-- start MATERIAL FOR THIS EXERCISE --

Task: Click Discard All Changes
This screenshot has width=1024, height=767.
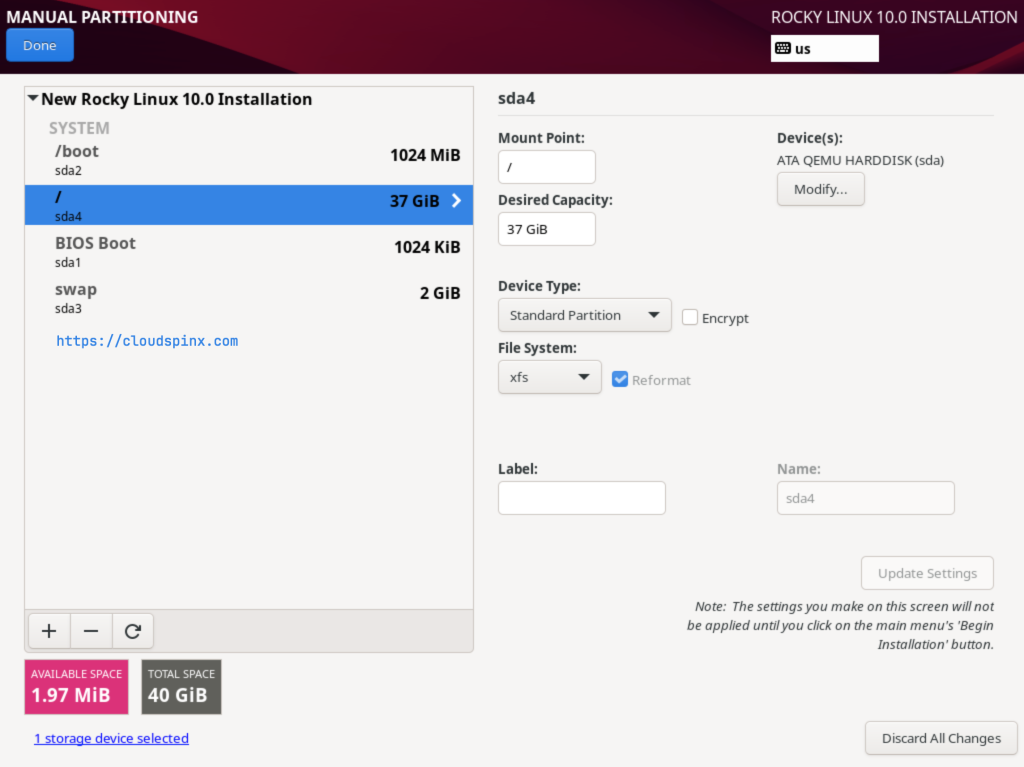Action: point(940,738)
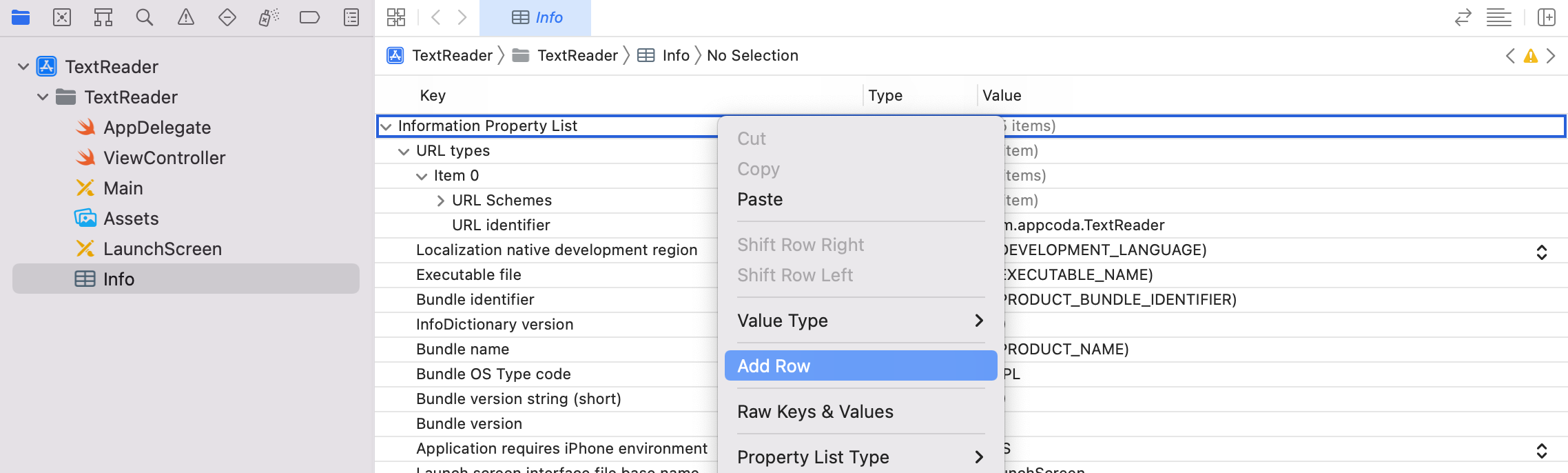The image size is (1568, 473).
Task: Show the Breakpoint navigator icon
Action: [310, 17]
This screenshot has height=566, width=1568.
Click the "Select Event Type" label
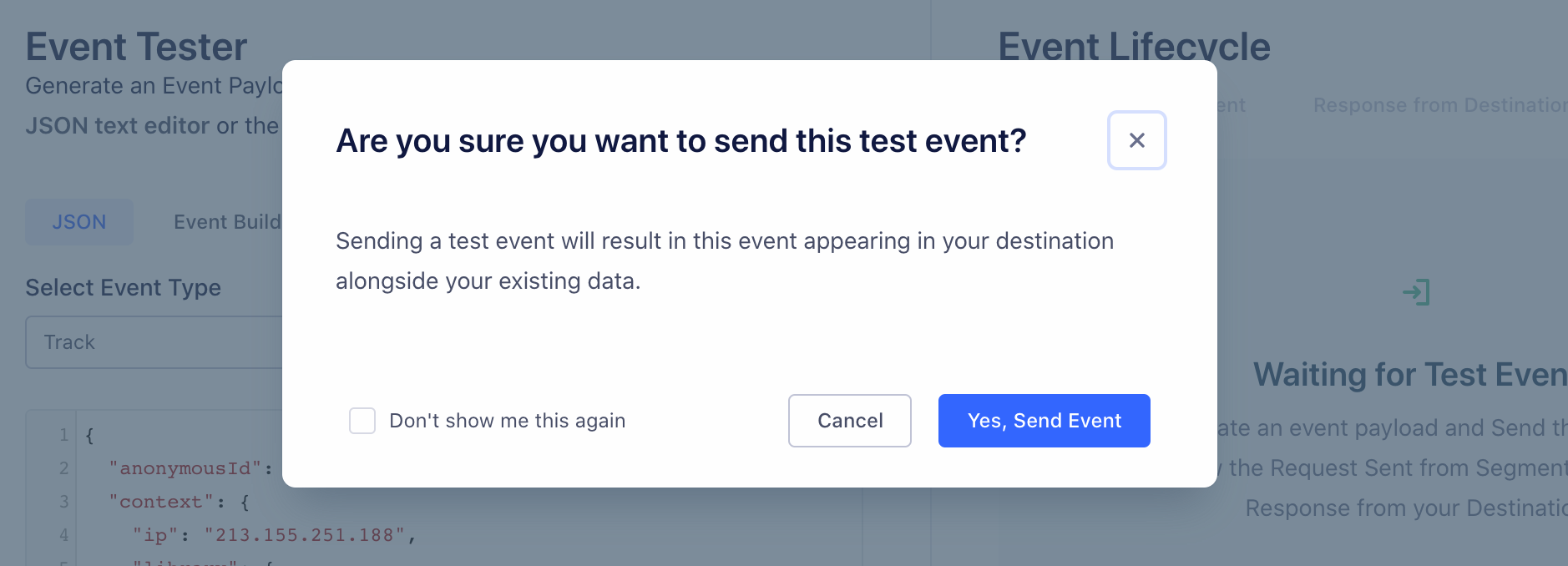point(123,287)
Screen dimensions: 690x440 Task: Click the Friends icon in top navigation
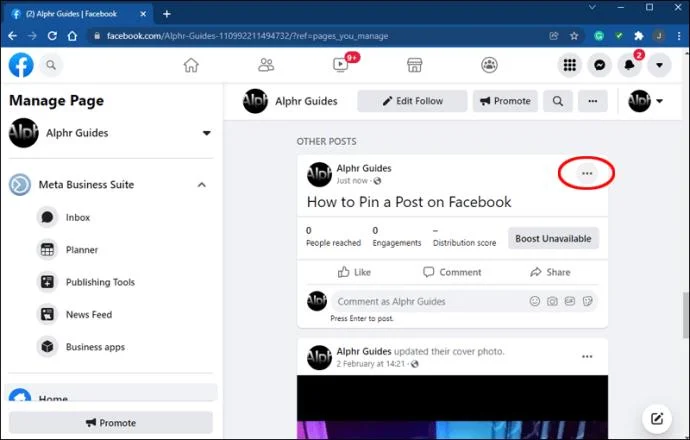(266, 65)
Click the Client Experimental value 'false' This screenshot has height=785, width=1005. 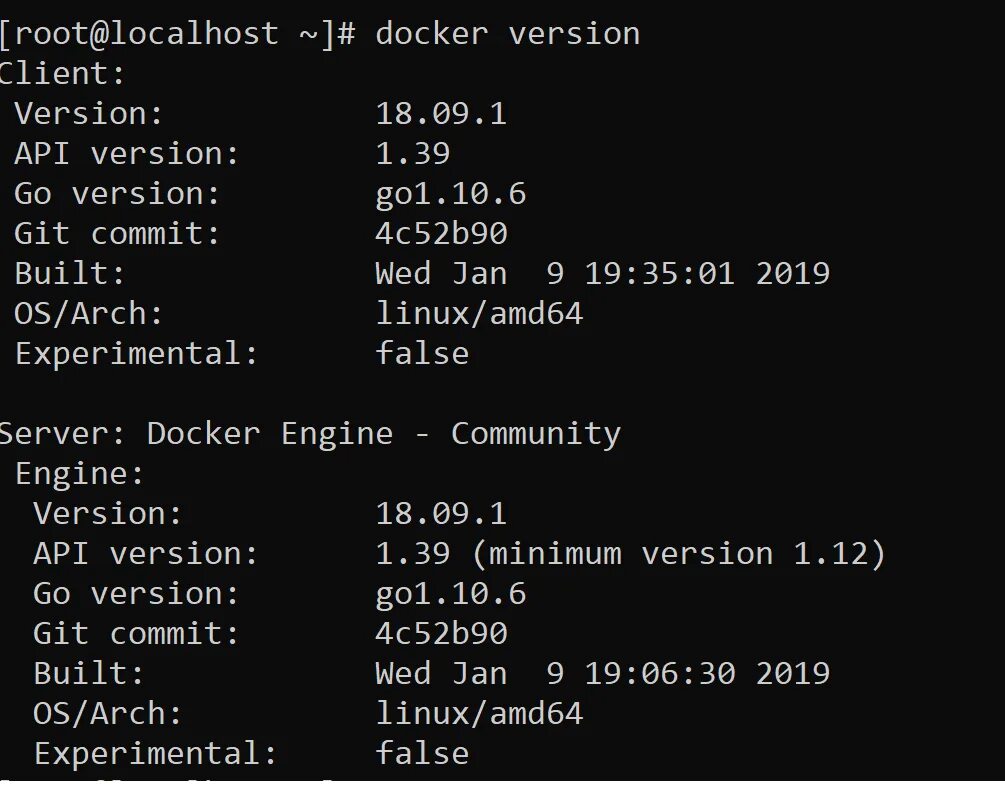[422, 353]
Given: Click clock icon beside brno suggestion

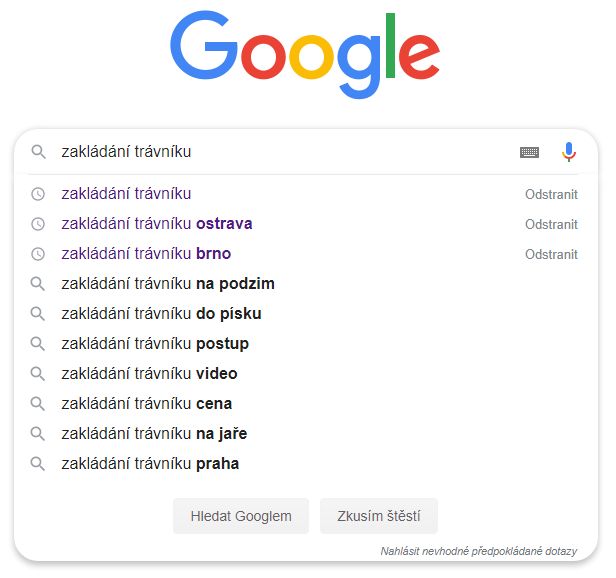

-- end MATERIAL FOR THIS EXERCISE --

Locate each line of the data above that contains the word "icon", and copy those lines in full.

Task: Show the Breakpoint navigator icon
Screen dimensions: 690x440 Task: Click the Friends icon in top navigation
Given: Click clock icon beside brno suggestion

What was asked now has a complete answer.